To determine the selectivity of this high-density SCS electrode, we measured the recruitment thresholds, selectivity, and dynamic range of stimulation-evoked neural responses. Recruitment thresholds for each nerve were defined as the lowest amplitude at which a response to SCS was detected. Threshold responses were considered to be selective when only a single nerve responded at the threshold amplitude and non-selective when multiple nerves were simultaneously recruited at the threshold amplitude. We determined whether pudendal nerve branches were activated selectively by excluding the pudendal nerve and comparing their recruitment thresholds only to other branches, the pelvic nerve, and the sciatic nerve. We defined the dynamic range of stimulation on an electrode as the difference between the threshold amplitude for the recruited nerve and the first higher amplitude at which multiple nerves were recruited.
Statistics
The recruitment thresholds were not normally distributed (p < 0.001, Lilliefors test) so data are reported as the median threshold amplitude with lower and upper quartiles. The Wilcoxon rank-sum test was used to test for differences between two groups.

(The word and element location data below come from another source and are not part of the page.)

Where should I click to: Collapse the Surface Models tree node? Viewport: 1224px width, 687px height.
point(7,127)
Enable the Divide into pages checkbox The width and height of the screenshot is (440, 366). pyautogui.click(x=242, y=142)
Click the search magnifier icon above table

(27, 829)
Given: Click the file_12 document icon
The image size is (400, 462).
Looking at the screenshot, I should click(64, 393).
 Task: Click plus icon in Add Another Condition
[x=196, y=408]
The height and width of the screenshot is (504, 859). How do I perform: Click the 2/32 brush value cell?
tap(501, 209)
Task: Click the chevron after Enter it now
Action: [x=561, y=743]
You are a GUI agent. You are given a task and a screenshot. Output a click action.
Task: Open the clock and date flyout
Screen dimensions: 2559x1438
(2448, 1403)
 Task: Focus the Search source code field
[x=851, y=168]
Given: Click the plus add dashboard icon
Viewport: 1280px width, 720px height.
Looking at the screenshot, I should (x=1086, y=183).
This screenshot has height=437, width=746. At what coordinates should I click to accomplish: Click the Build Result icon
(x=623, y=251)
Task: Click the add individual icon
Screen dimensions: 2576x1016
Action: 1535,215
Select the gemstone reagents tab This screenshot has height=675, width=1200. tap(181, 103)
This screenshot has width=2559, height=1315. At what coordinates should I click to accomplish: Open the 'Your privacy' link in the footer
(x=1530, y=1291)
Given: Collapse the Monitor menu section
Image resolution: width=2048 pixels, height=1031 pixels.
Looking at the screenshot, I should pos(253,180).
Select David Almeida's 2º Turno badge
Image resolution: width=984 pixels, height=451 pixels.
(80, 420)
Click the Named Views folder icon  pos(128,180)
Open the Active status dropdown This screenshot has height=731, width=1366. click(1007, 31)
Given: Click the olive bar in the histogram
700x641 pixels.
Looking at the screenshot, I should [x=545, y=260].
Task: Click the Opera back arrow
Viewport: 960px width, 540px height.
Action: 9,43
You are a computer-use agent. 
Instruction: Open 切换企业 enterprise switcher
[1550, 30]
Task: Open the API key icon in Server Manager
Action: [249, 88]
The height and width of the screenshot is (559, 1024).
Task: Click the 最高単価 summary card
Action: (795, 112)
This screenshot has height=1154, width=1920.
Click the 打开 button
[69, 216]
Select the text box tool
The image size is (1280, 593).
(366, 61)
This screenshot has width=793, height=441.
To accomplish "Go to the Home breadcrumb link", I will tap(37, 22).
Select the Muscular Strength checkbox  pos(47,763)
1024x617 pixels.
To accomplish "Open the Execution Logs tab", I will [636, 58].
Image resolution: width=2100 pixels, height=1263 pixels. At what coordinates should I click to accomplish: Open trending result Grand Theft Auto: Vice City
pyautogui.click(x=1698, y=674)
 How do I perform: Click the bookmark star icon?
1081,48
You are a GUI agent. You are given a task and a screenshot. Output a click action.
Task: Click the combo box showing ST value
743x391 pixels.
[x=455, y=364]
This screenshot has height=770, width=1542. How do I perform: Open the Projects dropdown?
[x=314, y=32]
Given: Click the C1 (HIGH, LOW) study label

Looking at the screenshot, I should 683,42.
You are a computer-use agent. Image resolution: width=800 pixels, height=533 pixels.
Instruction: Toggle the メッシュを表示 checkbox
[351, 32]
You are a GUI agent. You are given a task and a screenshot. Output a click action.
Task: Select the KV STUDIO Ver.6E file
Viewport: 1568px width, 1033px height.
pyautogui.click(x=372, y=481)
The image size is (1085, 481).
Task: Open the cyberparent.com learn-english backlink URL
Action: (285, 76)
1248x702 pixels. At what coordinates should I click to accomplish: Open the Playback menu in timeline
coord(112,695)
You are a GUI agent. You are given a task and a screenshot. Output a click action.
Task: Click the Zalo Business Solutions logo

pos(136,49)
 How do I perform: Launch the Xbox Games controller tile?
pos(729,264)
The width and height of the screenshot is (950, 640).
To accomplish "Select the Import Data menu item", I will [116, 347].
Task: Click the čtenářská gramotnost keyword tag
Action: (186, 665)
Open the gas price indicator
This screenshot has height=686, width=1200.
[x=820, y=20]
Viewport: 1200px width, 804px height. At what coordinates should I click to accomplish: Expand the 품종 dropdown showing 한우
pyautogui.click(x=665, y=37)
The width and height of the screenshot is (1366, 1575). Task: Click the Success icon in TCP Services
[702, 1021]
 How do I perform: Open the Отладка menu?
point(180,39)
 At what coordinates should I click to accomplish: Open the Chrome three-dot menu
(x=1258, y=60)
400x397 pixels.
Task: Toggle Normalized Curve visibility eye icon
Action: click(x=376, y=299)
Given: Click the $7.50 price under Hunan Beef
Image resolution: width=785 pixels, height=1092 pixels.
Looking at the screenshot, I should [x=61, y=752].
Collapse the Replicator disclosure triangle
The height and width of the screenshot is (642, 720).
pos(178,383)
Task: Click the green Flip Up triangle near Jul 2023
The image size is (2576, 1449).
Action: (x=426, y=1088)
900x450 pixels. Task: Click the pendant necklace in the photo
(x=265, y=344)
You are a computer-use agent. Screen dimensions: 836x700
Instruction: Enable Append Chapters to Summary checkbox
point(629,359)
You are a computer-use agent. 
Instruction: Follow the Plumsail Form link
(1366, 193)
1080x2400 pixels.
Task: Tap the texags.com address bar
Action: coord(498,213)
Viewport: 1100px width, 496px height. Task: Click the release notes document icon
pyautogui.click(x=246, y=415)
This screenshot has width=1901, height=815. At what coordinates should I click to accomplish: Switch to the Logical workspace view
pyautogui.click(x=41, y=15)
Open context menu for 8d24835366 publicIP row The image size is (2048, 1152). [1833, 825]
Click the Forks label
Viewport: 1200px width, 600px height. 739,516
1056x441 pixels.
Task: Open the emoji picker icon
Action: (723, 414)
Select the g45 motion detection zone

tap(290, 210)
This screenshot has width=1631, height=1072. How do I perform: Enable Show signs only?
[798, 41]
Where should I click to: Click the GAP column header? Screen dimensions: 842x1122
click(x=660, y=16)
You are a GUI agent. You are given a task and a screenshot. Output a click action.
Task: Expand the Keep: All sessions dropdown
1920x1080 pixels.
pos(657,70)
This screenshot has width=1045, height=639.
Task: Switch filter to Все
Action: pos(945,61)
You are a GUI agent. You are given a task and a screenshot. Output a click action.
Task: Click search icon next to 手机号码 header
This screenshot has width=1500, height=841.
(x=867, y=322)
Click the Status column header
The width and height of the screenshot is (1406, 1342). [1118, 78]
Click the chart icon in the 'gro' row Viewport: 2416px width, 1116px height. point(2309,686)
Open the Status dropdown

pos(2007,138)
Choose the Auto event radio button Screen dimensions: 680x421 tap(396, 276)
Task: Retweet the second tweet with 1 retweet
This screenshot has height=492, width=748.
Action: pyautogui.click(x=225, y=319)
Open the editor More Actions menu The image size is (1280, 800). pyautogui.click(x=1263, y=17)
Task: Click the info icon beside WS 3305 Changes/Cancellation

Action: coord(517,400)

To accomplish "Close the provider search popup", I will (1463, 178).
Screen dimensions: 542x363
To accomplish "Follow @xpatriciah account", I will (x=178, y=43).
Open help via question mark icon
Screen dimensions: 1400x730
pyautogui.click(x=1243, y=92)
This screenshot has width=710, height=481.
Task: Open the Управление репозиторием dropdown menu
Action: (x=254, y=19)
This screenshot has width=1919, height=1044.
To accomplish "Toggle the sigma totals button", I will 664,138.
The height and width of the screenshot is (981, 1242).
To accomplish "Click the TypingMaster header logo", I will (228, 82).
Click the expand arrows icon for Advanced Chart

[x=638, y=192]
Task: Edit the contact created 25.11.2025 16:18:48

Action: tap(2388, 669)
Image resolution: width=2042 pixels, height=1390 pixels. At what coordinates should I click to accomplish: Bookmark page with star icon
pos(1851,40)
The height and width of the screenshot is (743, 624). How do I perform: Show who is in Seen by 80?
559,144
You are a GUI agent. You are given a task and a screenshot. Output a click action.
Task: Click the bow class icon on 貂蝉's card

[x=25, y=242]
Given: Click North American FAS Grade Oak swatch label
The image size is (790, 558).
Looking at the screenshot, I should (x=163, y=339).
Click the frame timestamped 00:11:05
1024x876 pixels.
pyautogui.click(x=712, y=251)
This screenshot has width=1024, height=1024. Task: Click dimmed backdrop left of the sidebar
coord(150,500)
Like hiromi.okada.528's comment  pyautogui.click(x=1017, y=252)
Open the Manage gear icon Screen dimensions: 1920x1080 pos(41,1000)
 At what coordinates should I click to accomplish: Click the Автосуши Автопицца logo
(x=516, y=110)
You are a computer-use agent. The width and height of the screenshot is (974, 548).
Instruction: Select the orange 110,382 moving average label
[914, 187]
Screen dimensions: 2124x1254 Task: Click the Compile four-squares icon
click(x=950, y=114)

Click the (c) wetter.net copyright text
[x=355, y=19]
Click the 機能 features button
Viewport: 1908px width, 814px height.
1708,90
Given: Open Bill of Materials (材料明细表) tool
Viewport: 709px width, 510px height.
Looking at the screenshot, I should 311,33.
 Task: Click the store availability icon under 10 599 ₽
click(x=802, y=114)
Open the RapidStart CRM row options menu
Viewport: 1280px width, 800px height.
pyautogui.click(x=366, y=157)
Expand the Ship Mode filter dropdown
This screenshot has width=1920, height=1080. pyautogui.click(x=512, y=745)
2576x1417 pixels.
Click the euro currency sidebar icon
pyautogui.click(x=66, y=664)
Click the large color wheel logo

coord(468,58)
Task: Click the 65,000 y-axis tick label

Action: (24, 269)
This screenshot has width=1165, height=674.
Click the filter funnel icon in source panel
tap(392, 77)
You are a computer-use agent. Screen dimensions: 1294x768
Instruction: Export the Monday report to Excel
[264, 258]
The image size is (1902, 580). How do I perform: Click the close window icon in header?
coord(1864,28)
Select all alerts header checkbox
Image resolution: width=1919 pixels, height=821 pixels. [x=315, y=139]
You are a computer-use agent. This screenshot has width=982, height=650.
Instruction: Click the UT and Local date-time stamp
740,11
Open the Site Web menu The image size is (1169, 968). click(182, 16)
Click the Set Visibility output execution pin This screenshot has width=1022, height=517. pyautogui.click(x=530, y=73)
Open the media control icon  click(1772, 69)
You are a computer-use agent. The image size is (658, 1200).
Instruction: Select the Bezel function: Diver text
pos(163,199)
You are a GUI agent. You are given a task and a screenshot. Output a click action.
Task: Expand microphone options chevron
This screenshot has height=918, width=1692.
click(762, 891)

For comparisons between multiple groups of data, we used a Kruskal-Wallis test with a Dunn’s test for post-hoc analysis. The data were analyzed in Matlab 2018a (Mathworks, Natick, MA).
Data Availability
All data collected for this study and used in these analyses are available at https://doi.org/10.26275/iami-zirb.69 This dataset also contains data from other experiments, so the animals described in this study are referred to as subjects 54, 60, 64, 63, 68, 69, and 78 in the available dataset, and this study only includes monopolar stimulation data. These data are provided using the CC BY 4.0 license.
Author Contributions
RAG and BLM conceived of the overall project. MKJ, CHG, LEF and RAG designed the experiments. MKJ, CHG, RK and RAG collected the data. LW, JIO, and CC designed and manufactured the custom electrode arrays. MKJ analyzed the data. MKJ and RAG wrote the manuscript. All authors contributed to the interpretation of the data and provided critical review and approval of the manuscript.
Competing Interests
BLM, LW, CC, and JIO are employees of Micro-Leads Inc. who design and develop implantable electrodes. The other authors declare no competing interests.
Acknowledgements
Research reported in this publication was supported by the Office Of The Director, National Institutes Of Health of the National Institutes of Health under Award Number OT2OD024908. The content is solely the responsibility of the authors and does not necessarily represent the official views of the National Institutes of Health. We thank the veterinary staff at Magee-Womens Research Institute for their help with animal care and experiments, as well as Massimiliano Novelli for his help with data management and Ameya Nanivadekar for his advice on data analysis.